**Task prompt**:
Find each line in the records below that contains the word "screenshot", and copy it out.

**Data under study**:
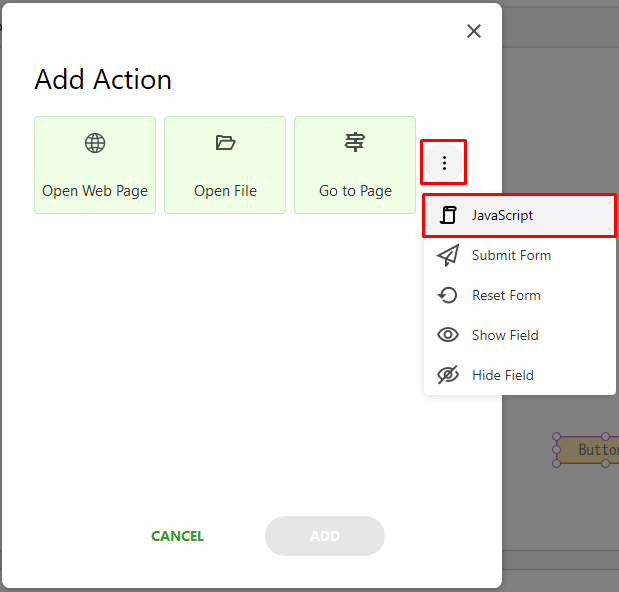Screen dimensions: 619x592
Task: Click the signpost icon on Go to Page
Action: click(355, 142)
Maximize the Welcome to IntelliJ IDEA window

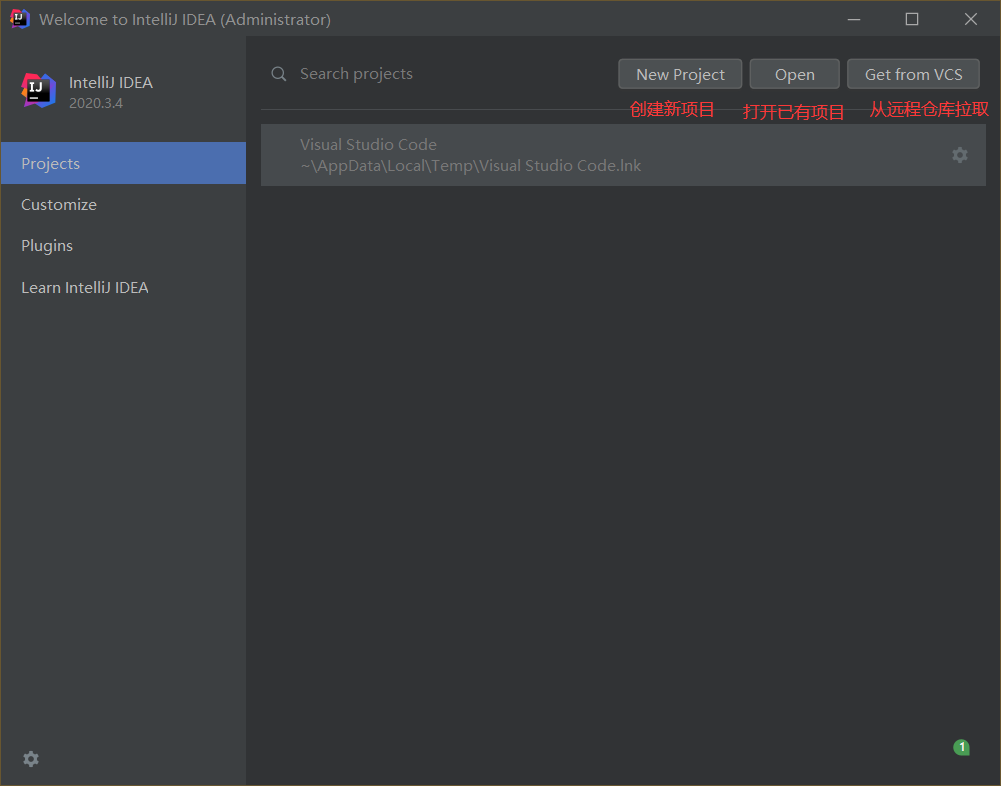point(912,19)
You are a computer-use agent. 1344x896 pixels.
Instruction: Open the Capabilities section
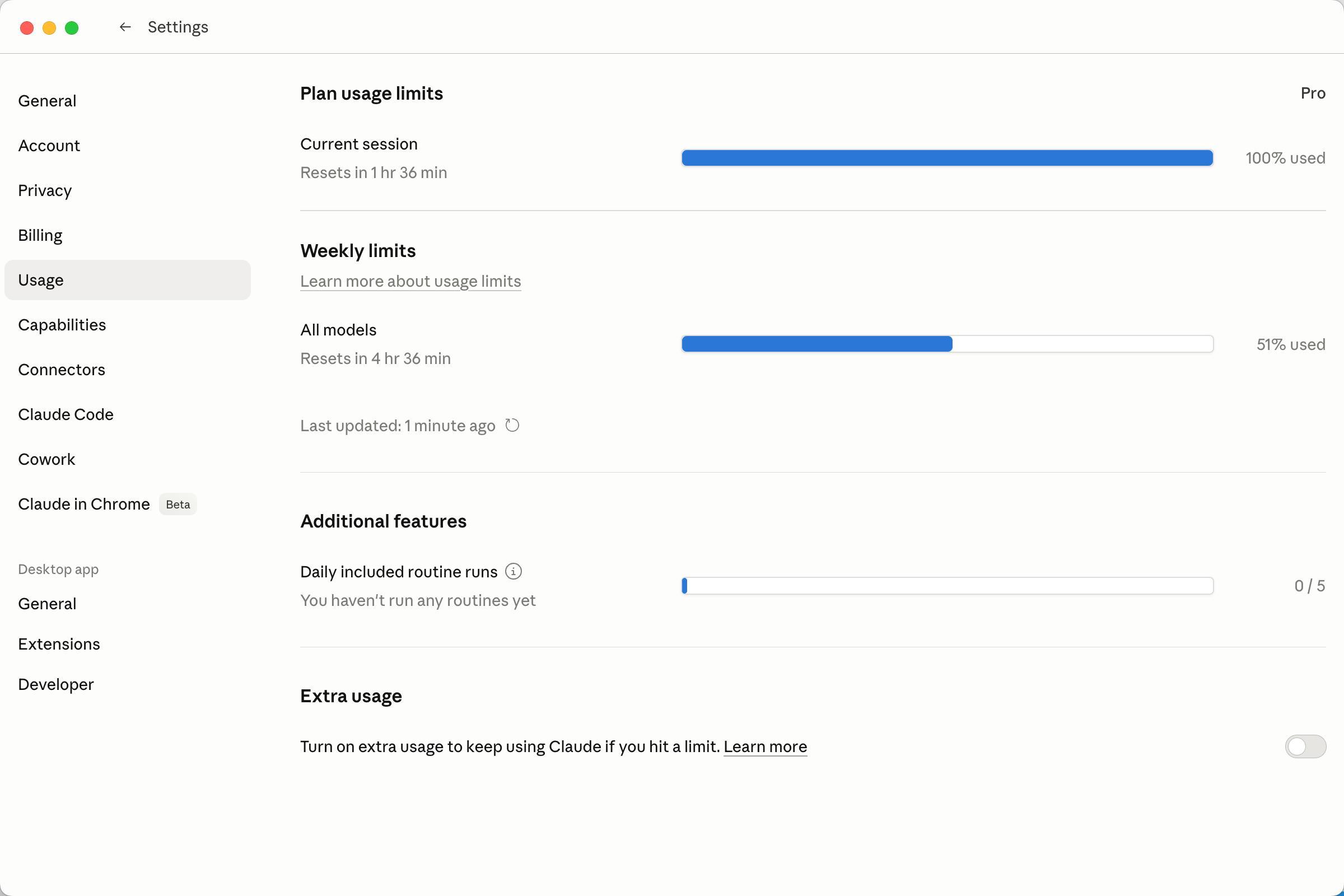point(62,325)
* * *
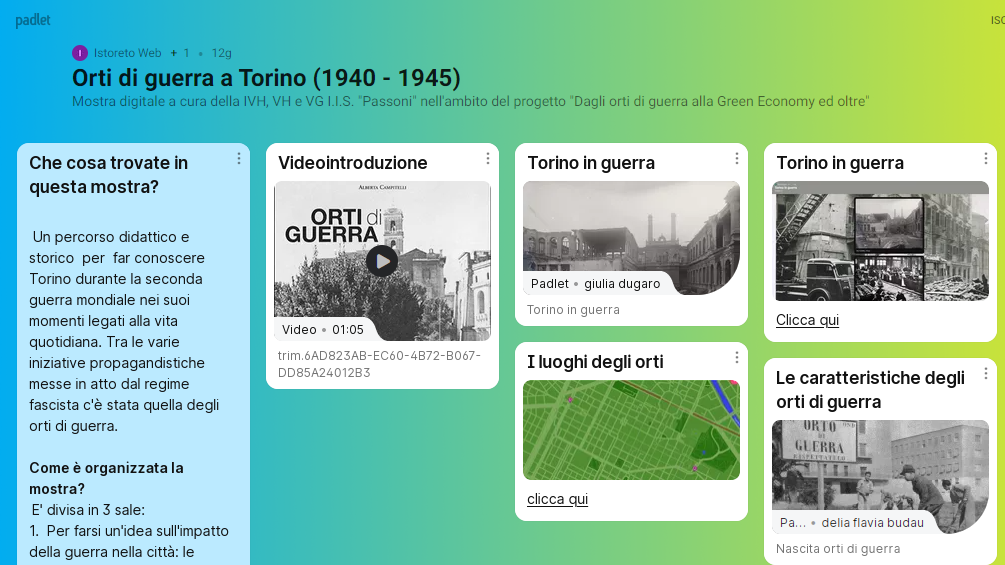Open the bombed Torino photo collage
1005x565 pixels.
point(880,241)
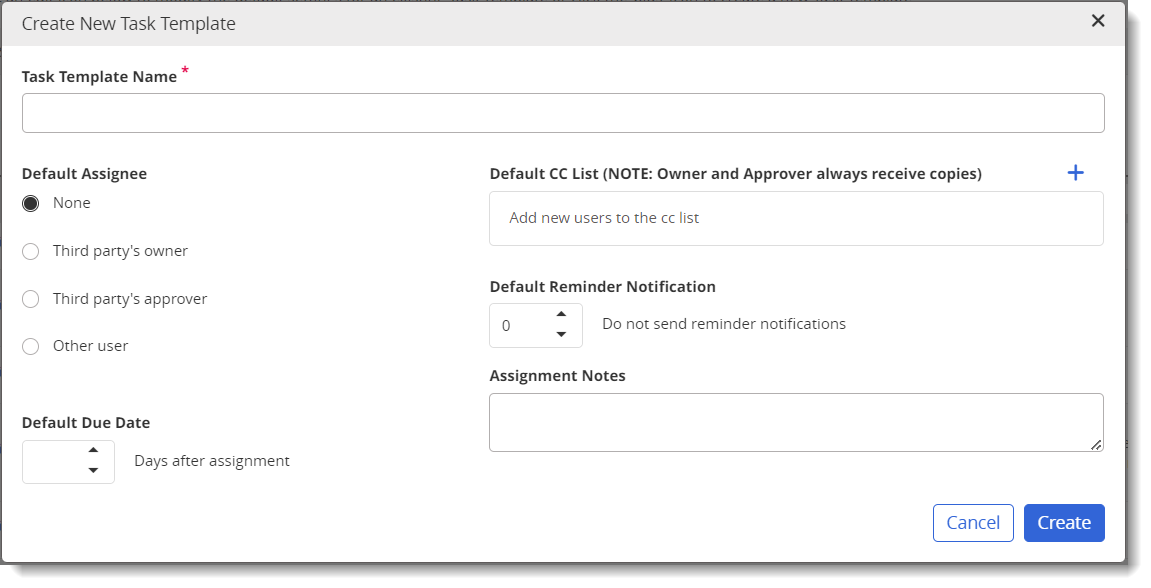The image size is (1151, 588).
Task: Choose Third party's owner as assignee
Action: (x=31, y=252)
...
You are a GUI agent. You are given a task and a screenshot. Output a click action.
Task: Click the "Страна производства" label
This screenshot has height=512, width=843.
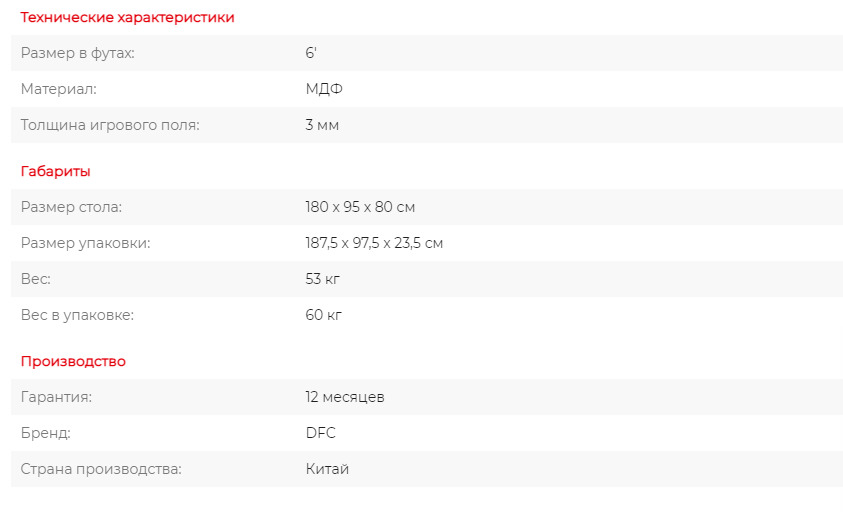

**Your response**:
You are a GUI agent. You are given a task and a screenshot. Output a click action.
This screenshot has height=512, width=843.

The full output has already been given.